Après une telle succession de moments de grâce et d’ardeur amoureuse, la Méditation de Thaïs jouée d’oreille par Frédéric Chaslin avec sensibilité et finesse nous offre une plage de repos bien nécessaire : la grâce de son toucher fait mouche et la conclusion délicate repose l’oreille du spectateur.

Le groupe d’airs qui suit est un ensemble tiré du Faust de Gounod, œuvre dans laquelle Julien Dran a brillé dernièrement à Limoges et Vichy : la cavatine de Faust, l’air des bijoux de Marguerite, et le duo du jardin.

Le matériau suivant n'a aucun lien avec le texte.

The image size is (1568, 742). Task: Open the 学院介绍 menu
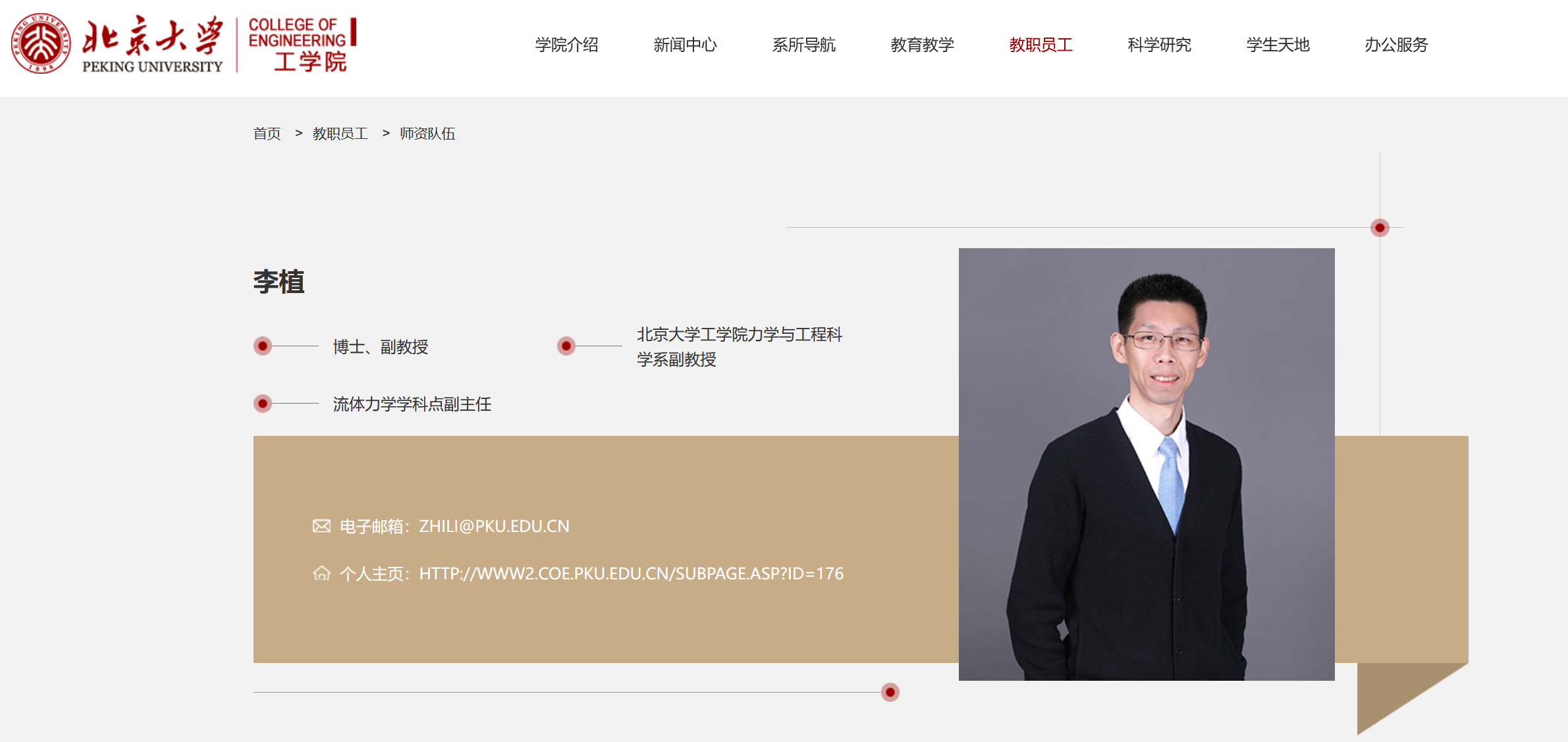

Dans la cavatine, Julien Dran manifeste l’évidence de son adéquation au rôle, aussi à l’aise dans les graves (« à tes pieds me voici ») que dans l’aigu d’ « une âme innocente » avant l’ut final, tant attendu, sur « présence », cette fois non diminué. Mais s’il nous comble c’est surtout grâce l’émotion qu’il exprime avec la pleine lumière de son timbre (« Oh Marguerite »), et l’arsenal technique mis au profit du sens du texte : legato, diminuendi (« divine »), qui disent tout de l’élan du docteur enfiévré.

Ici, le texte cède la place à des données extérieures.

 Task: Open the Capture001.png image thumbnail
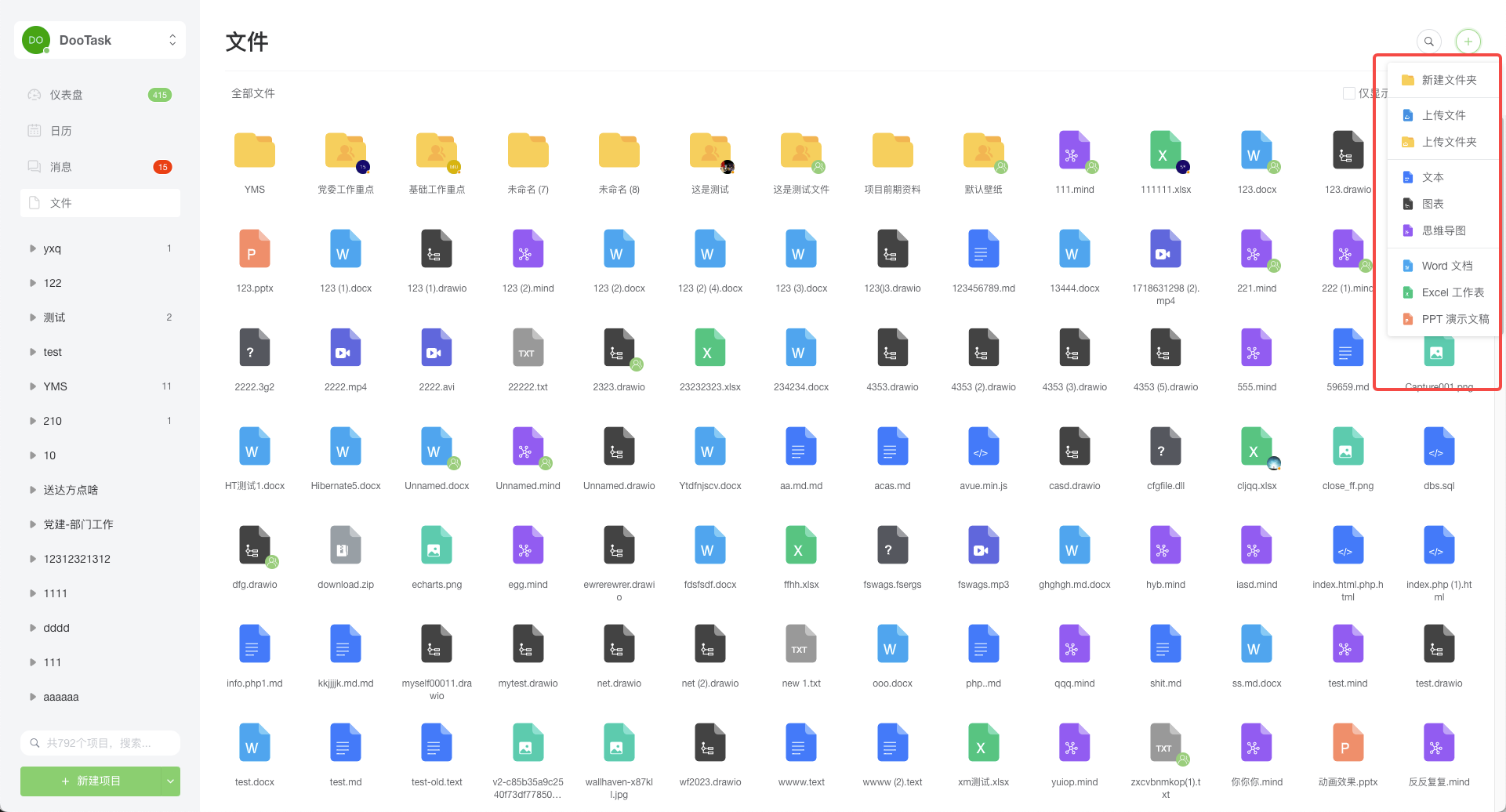(1438, 352)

Après les phrases introductives de l’aria de Marguerite, lourdes de menaces dans le grave du piano, Julie Cherrier-Hoffmann joue sur la couleur et la lumière de son timbre :« or ciselé », «trésor » brillent du métal de la voix. L’émotion de la jeune fille est parfaitement jouée (« avec cette douceur », « cher Valentin ») et elle enchaine avec l’air des bijoux, où les notes piquées sur les « Ah », comme les graves assurés (« d’un roi ») jusqu’aux aigus projetés expriment pleinement le fol enthousiasme causé chez la naïve enfant par le trésor.

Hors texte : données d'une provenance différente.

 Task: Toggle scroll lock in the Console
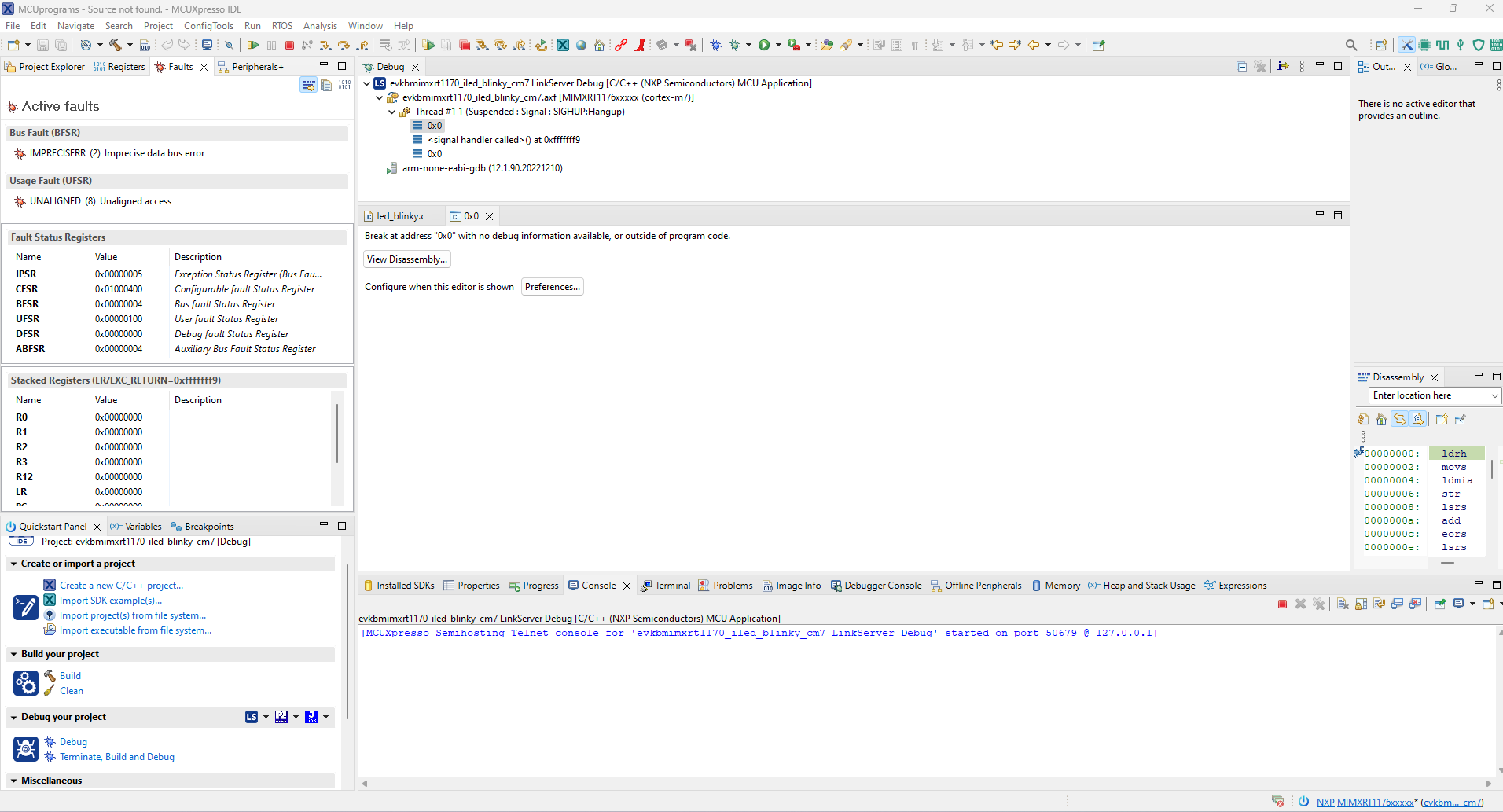click(1360, 604)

Suit le duo du jardin, déjà chanté ici-même l’an dernier par ces mêmes chanteurs. La parfaite courbe des phrases dessinées par Julien Dran frappe d’emblée (« Laisse-moi contempler ton visage »), la suspension de « dans un nuage » fait doucement frémir. Répond l’éclat lumineux d’ « Il t’aime » chez sa partenaire, jusqu’à la joie « éternelle » où les deux voix s’unissent avec grâce.

 

Dernier moment d’opéra français : le duo José/Micaëla de la Carmen de Bizet. L’élégance, le style sont immédiatement évidents chez le ténor, qui n’a pourtant jamais chanté ce rôle (« Parle-moi de ma mère/ Ma mère, je la vois »). Julie Cherrier-Hoffmann incarne une Micaëla traditionnelle, tendre et gracieuse, tandis que le José de Julien Dran montre l’assise de son ténor dans le rugissement de « ce baiser qu’elle m’envoie », avant que la voix mixte reprenne le dessus pour des phrases enchanteresse, jusqu’à un « doux souvenir » final diminué de grande classe.

 

Lehar en dessert sucré

 

Le spectacle se referme avec une séquence Lehar : la chanson de Vilja et le duo « Heure exquise » de la Veuve joyeuse en version française. Le legato de Julie-Cherrier-Hoffmann exprime la nostalgie douce-amère de « Vilja, ô Vilja, mon cher tourment », et si ses aigus sont moins assurés, on peut le comprendre après un si long concert, suivant le concert de la veille. Le duo voit Julien Dran faire assaut de legato encore, la reprise piano de « Puisque je suis à vous » menant à un fortissimo final et un la étincelant, répété en bis, après que les artistes ont demandé au public des les accompagner à bouche fermée.

Pour un prix modique, les spectateurs ont pu voir un spectacle d’une heure trois quarts où les artistes ne se sont pas ménagés, et ils leur offrent finalement une ovation debout bien méritée.